Noida-based Marion Biotech — the drug firm linked with deaths of children in Uzbekistan — has lost its manufacturing licence, sources in the Uttar Pradesh Food Safety and Drug Administration (FSDA) said.
They said after the company failed to respond to a show cause notice in violation of Good Manufacturing Practice at the site within the stipulated time, their licence has been suspended until further notice.
A show cause notice was sent to the directors of Marion Biotech on December 30, and they were told to reply by January 5, an official in the UP FSDA said.
“We have seen violation of Schedule M of the current Good Manufacturing Practice (cGMP) at the company’s plant. Thus, a show cause notice was sent to them on December 30, and they were given seven days to respond; failing which we can suspend the license issued to the plant,” a senior official of the UP FSDA told Business Standard.
He added that production at the site has anyway been suspended.
Meanwhile, laboratory reports from testing of samples sent to Regional Drugs Testing Laboratory (RDTL), Chandigarh, are awaited. “After we get the laboratory reports on this firm, further action will be taken, and they are likely to be prosecuted,” the source said.

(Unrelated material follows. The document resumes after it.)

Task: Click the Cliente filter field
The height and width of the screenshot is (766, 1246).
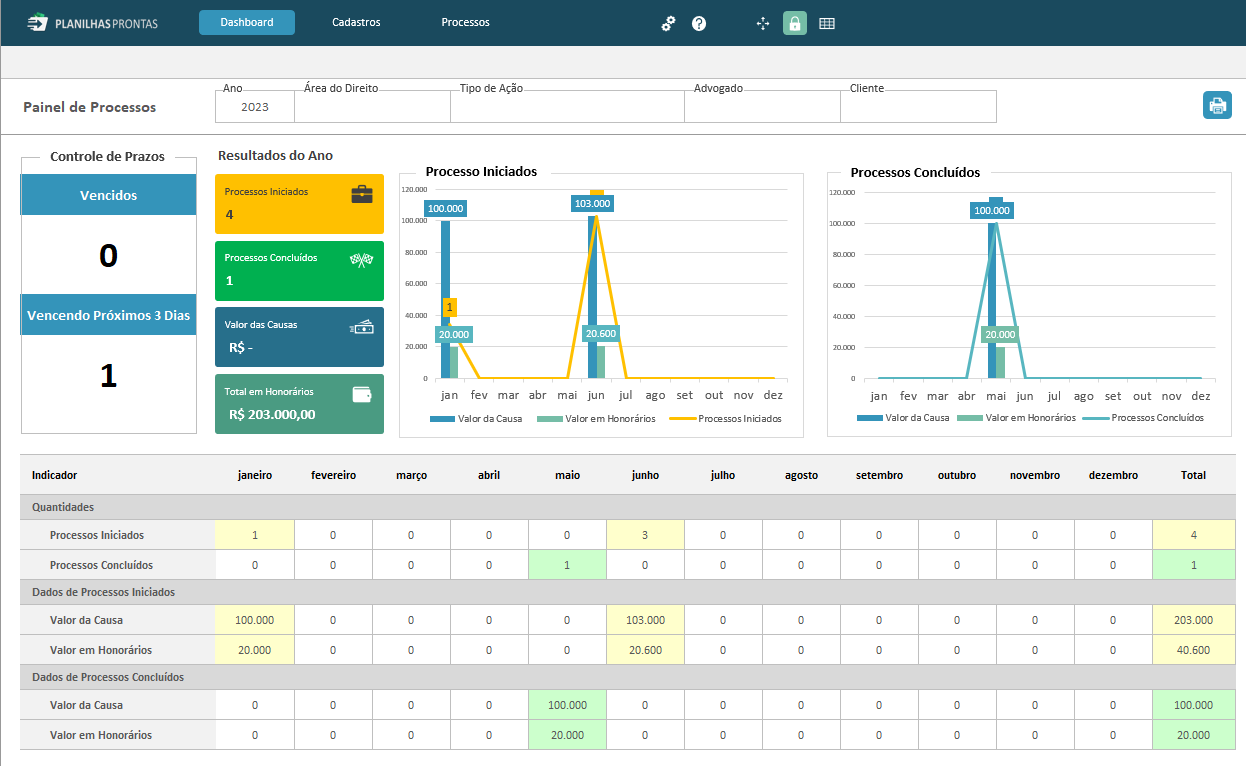Action: pos(918,107)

The manufacturing licence of another north India firm Maiden Pharma was not cancelled or suspended by the Haryana Food and Drug Administration (FDA). After a joint inspection by the state and central regulators, the firm was sent a notice, to which it responded saying that it has taken corrective action to fix the current Good Manufacturing Practice (cGMP) violations at the site. A re-inspection of the site is now planned.
As for Marion Biotech, a joint team of four officials from both the state and central drug regulators had visited the site in Noida on December 27 and 29 after reports that 18 children died in Uzbekistan after consuming the cough medicines Dok1 Max manufactured by the firm.
On December 30, Union Health Minister Mansukh Mandaviya tweeted in the morning that following the inspection by the Central Drug Standard Control Organisation (CDSCO) team in view of reports of contamination in cough syrup Dok1 Max, all manufacturing activities of Marion Biotech at NOIDA unit have been stopped yesterday night, while further investigation is ongoing.
Meanwhile, on December 30, the Pharmaceuticals Export Promotion Council of India (Pharmexcil) suspended the membership of the company making the company ineligible for incentives under the Market Access Initiative Scheme.
Uday Bhaskar, director general, Pharmexcil, asked Marion Biotech to provide details of licensees to whom the cough syrups were supplied, along with importer's details and manufacturing licence copies and product permissions of cough syrups. “Alleged Supply of Substandard medicines by your company leading to the death of 18 children has brought bad reputation to the Indian pharma industry and also likely to have an impact on the Trust of International agencies on Indian pharma exports,” Pharmexcil’s letter said.
Sachin Jain, chairman and managing director, Marion Biotech, was asked to investigate the reasons behind the alleged serious adverse events and update the council with the findings for further action.
Since the company did not reply to these queries, it went ahead with suspension of membership. Marion Biotech has been registered with Pharmexcil as a small-scale manufacturer since 2010 and merchant exporter since 2016.